The Bear and the Nightingale(3)



There was a small, appreciative silence.

Then Olga spoke up plaintively. “But what happened to Marfa? Did she marry him? King Frost?”

“Cold embrace, indeed,” Kolya muttered to no one in particular, grinning.

Dunya gave him an austere look, but did not deign to reply.

“Well, no, Olya,” she said to the girl. “I shouldn’t think so. What use does Winter have for a mortal maiden? More likely she married a rich peasant, and brought him the largest dowry in all Rus’.”

Olga looked ready to protest this unromantic conclusion, but Dunya had already risen with a creaking of bones, eager to retire. The top of the oven was large as a great bed, and the old and the young and the sick slept upon it. Dunya made her bed there with Alyosha.

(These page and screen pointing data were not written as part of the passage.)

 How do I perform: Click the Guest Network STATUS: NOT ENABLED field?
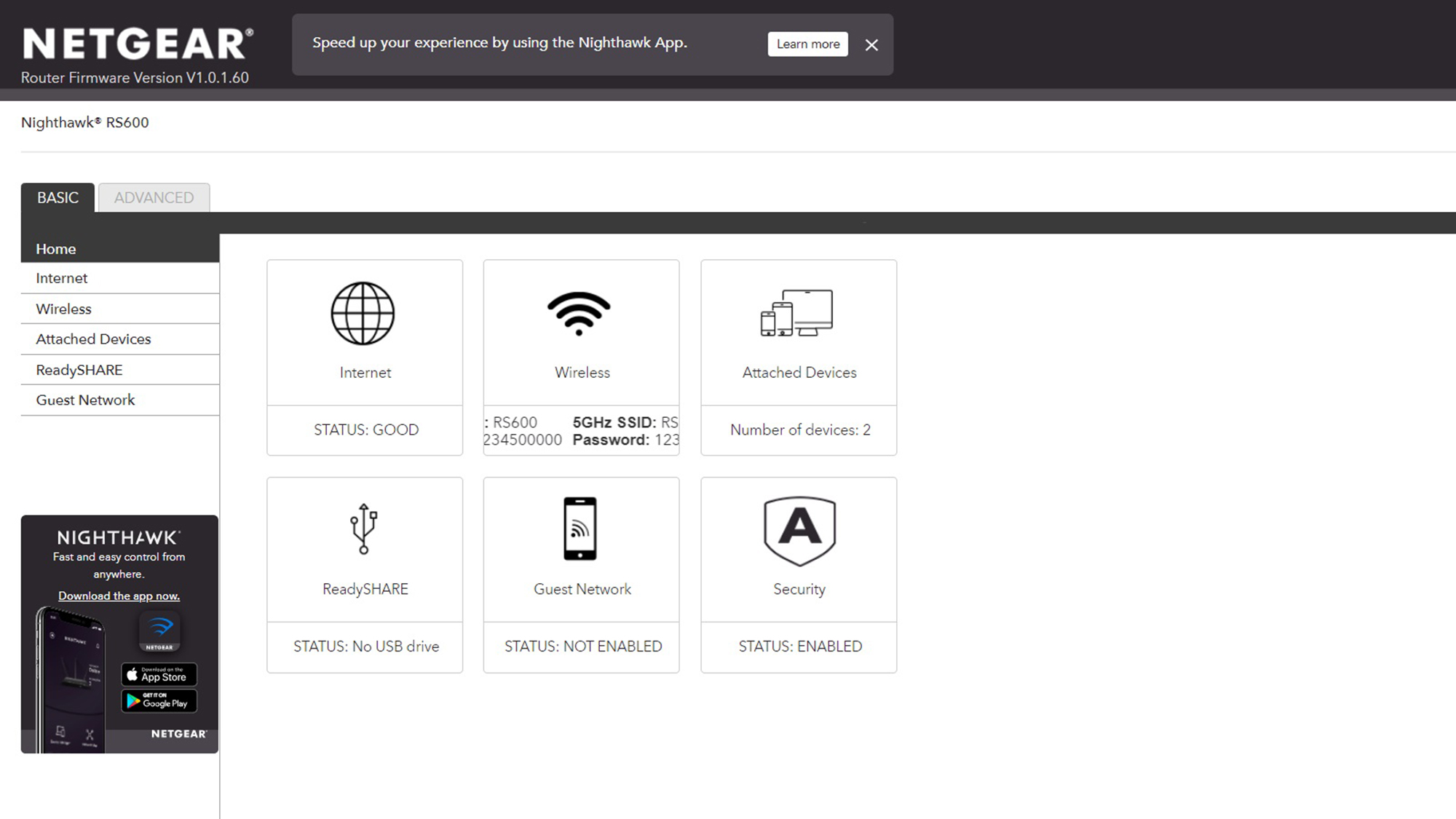click(581, 646)
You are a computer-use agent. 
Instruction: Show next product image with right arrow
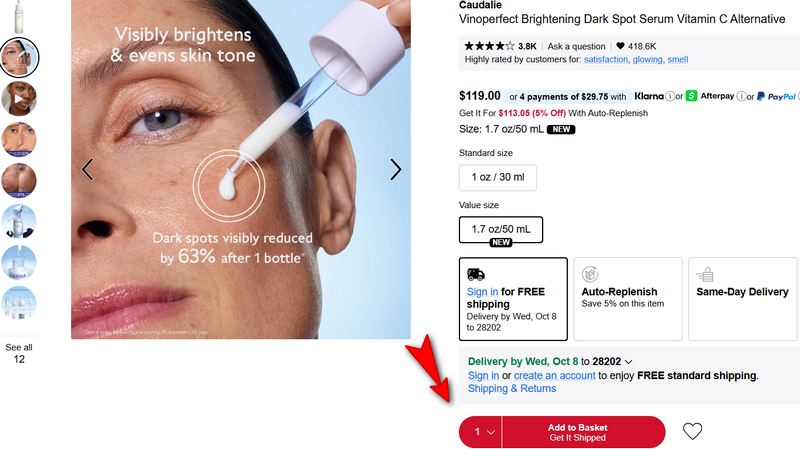395,170
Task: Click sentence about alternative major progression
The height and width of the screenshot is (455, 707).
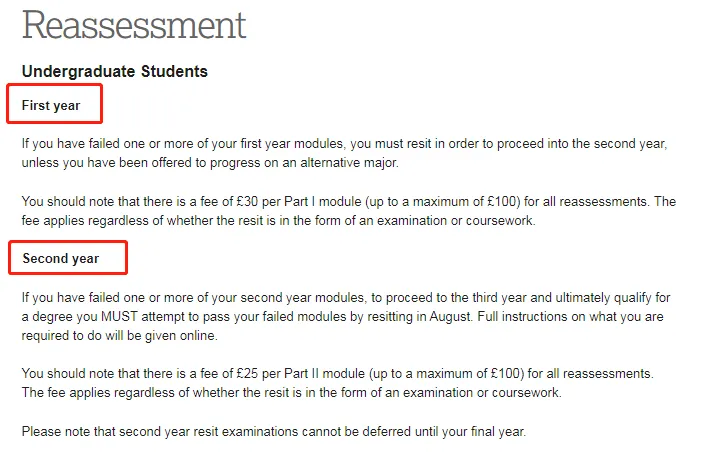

The others kissed their mother and slipped away. At last Marina herself rose. Despite her winter clothes, Dunya saw anew how thin she had grown, and it smote the old lady’s heart. It will soon be spring, she comforted herself. The woods will turn green and the beasts give rich milk. I will make her pie with eggs and curds and pheasant, and the sun will make her well again.

But the look in Marina’s eyes filled the old nurse with foreboding.





The lamb came forth at last, draggled and spindly, black as a dead tree in the rain. The ewe began licking the little thing in a peremptory way, and before long the tiny creature stood, swaying on minute hooves. “Molodets,” said Pyotr Vladimirovich to the ewe, and stood up himself. His aching back protested when he drew it straight. “But you could have chosen a better night.” The wind outside ground its teeth. The sheep flapped her tail nonchalantly. Pyotr grinned and left them. A fine ram, born in the jaws of a late-winter storm. It was a good omen.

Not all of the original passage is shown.